Alexander Hamilton believed manufacturing would define America's future because he understood, in 1791, that a country's independence is only as real as its ability to make what it needs without asking permission from someone else's factory. His Report on Manufactures argued for building domestic production capacity at a moment when most of the founders assumed America would remain an agricultural exporter forever. Hamilton, an immigrant himself, saw something the agrarian vision missed: that a nation's security and its ability to make things with its own hands are the same argument stated two different ways.
"Not only the wealth, but the independence and security of a country, appear to be materially connected with the prosperity of manufactures."
That line is 235 years old and reads like it was written for the reshoring debate happening in boardrooms right now. Every company deciding where to place a new plant this year is making a smaller version of the same calculation Hamilton made for the entire country. Supply chain security is not a new idea. It is the founding idea, and the workforce Hamilton could not have imagined, trained, adaptable, and still willing to build things with their hands, is the reason the argument still holds.
What Should a Foreign or Reshoring Company Look for When It Brings Manufacturing to the US?
A foreign or reshoring company should look past the incentive package and evaluate the actual depth of the regional labor pool before committing to a location, because the incentive expires and the workforce does not. That means visiting the local community college's manufacturing program, talking to competitors already operating in the region about how hard it actually is to fill a shift, and asking how many of the plant's current leaders came up through the trades rather than being imported from outside the region. PRL International is a retained executive search firm serving Pittsburgh and Western Pennsylvania, specializing in senior-level placements in energy, manufacturing, and mid-market operations, and the companies we have watched succeed here are consistently the ones who hired a plant leader who already understood the regional labor market before the first piece of equipment arrived.
In more than 30 years of retained search, we have found that the companies who ask us about tax incentives during the first call are rarely the ones who call back a year later thanking us for the hire. The companies who ask about the depth of the skilled trades pipeline, the local apprenticeship programs, and whether the plant leader we place can actually recruit and retain a floor, those are the ones still expanding when we check back in. The incentive brought them to the table. The workforce is what they were actually buying.
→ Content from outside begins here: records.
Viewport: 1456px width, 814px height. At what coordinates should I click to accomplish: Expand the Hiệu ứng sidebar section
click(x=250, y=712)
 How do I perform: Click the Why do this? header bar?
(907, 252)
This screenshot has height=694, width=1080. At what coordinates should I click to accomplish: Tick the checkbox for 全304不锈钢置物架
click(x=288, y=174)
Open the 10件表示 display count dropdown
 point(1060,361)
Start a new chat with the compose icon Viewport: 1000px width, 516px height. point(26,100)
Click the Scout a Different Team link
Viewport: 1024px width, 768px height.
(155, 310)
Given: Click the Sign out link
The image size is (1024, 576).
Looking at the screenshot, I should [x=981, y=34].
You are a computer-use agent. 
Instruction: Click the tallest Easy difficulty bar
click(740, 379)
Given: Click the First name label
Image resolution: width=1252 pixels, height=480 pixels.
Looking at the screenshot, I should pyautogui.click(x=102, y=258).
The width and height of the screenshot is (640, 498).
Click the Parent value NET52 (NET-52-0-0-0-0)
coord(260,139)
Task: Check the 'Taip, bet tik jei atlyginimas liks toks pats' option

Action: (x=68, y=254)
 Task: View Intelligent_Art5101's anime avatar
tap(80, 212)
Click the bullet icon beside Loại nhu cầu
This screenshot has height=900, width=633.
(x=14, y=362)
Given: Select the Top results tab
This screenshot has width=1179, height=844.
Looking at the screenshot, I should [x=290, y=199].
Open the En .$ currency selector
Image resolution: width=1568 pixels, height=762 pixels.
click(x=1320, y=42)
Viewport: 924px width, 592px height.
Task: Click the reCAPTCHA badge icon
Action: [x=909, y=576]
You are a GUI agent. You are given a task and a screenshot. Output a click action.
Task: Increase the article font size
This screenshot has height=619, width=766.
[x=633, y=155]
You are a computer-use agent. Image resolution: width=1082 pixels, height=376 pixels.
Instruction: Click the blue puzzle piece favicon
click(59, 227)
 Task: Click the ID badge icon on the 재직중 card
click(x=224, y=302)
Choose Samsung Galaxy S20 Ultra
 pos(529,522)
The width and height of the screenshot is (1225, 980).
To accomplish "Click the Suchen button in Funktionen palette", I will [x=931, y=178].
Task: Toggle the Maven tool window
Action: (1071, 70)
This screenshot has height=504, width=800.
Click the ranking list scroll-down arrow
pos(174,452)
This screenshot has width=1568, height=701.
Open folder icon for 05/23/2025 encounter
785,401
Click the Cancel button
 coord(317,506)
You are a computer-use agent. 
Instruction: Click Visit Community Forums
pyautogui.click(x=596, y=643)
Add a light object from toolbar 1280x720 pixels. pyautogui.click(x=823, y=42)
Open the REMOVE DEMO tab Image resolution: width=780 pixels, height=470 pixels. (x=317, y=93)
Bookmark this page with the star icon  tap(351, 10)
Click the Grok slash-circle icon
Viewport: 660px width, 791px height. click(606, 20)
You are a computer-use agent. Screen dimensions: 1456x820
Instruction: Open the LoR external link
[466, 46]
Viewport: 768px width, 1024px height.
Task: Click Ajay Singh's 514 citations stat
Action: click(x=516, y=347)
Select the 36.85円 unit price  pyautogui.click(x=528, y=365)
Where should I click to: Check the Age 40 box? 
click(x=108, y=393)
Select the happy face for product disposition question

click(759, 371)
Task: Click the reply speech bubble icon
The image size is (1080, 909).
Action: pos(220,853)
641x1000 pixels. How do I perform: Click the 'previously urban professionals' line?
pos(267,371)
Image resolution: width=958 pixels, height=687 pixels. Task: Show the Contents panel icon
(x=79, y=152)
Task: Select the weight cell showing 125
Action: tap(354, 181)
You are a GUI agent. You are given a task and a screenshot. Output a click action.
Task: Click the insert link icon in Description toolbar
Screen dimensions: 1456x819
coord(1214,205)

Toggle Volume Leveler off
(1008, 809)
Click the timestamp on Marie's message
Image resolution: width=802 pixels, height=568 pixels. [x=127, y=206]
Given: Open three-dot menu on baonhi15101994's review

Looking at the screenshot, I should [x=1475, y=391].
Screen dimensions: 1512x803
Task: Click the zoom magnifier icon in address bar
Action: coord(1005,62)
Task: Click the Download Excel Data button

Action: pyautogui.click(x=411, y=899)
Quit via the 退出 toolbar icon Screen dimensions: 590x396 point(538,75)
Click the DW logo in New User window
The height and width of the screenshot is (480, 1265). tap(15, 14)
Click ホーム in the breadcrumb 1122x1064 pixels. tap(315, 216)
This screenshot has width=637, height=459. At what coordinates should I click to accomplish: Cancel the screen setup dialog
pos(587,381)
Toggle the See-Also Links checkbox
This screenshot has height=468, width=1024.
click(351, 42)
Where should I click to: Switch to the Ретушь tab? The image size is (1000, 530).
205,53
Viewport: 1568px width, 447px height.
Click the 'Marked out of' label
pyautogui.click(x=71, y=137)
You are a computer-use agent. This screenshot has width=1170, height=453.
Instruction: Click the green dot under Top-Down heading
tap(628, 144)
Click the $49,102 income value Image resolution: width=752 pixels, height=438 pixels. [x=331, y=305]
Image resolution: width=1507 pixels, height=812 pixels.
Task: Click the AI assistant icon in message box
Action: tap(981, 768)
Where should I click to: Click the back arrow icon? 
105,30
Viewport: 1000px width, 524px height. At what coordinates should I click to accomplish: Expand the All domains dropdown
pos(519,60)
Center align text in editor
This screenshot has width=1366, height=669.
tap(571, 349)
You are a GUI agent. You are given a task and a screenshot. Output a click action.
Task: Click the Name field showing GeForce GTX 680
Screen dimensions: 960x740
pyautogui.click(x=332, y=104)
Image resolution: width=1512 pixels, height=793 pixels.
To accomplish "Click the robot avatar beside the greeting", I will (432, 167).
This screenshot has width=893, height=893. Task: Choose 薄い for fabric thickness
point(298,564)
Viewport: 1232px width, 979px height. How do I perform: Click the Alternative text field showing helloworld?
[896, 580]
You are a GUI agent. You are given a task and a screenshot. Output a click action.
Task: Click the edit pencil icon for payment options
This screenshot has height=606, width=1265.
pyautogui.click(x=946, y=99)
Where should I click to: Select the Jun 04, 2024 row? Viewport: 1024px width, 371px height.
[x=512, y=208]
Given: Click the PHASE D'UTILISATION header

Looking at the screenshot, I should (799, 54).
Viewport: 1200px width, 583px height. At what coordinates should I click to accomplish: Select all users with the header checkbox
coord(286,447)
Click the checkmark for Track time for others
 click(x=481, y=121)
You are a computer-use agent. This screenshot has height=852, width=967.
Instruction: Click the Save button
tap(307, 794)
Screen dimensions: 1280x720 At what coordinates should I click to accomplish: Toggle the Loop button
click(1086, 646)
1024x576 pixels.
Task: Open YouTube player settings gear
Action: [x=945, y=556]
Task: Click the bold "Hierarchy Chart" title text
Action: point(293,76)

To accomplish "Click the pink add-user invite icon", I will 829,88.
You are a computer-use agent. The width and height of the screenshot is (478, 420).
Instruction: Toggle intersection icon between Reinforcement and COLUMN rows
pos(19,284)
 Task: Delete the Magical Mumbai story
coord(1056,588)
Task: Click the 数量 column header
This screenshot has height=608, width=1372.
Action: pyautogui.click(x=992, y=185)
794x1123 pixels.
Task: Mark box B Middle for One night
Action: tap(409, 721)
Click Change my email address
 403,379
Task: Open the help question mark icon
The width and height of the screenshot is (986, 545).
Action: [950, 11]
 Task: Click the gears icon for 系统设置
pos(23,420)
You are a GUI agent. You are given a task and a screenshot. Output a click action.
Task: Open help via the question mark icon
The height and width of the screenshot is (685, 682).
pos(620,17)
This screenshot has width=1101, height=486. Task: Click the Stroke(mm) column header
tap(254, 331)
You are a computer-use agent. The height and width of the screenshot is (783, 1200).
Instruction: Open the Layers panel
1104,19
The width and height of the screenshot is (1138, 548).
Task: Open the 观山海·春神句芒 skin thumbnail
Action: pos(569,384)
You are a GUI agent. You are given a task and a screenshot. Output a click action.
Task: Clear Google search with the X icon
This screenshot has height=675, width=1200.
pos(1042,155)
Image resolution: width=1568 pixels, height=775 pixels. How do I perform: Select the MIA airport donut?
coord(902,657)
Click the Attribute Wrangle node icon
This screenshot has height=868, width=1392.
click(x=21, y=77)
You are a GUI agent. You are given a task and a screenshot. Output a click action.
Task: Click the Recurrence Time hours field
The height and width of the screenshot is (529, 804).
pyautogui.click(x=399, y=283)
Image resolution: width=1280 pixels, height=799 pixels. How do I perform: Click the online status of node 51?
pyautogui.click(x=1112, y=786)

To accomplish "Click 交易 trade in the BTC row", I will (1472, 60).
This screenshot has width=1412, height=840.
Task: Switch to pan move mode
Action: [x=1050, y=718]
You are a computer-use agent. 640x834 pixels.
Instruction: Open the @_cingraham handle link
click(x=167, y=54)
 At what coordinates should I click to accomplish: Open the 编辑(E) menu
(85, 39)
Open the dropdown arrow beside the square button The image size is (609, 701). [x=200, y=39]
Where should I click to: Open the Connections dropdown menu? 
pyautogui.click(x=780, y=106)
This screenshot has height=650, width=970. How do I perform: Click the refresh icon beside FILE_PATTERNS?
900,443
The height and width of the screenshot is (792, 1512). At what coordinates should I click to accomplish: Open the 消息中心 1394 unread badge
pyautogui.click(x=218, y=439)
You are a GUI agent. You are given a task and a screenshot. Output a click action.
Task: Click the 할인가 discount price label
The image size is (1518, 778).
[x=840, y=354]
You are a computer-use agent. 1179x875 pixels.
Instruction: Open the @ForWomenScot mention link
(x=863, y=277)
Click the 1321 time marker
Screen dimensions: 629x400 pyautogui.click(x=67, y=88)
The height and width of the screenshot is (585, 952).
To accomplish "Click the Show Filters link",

This matters for German and Japanese companies making their first US manufacturing investment just as much as it matters for domestic reshoring decisions, and it is the same conclusion we reached in our look at which US cities are winning the foreign manufacturing boom in 2026: the cities winning are not the ones with the biggest tax package, they are the ones with the deepest bench of people who already know how to run a plant. Our work with a Knoxville manufacturer building its senior leadership team in 2026 and our coverage of aerospace and defense manufacturing in Pennsylvania both trace back to the same root cause. Every serious manufacturing decision eventually stops being about policy and starts being about people, because policy changes with the next election and a well-trained workforce does not disappear when it does.
America's manufacturing advantage was never a spreadsheet line. It was always the person standing at the machine who noticed the problem before anyone asked them to look for it, and no other country has figured out how to legislate that into existence.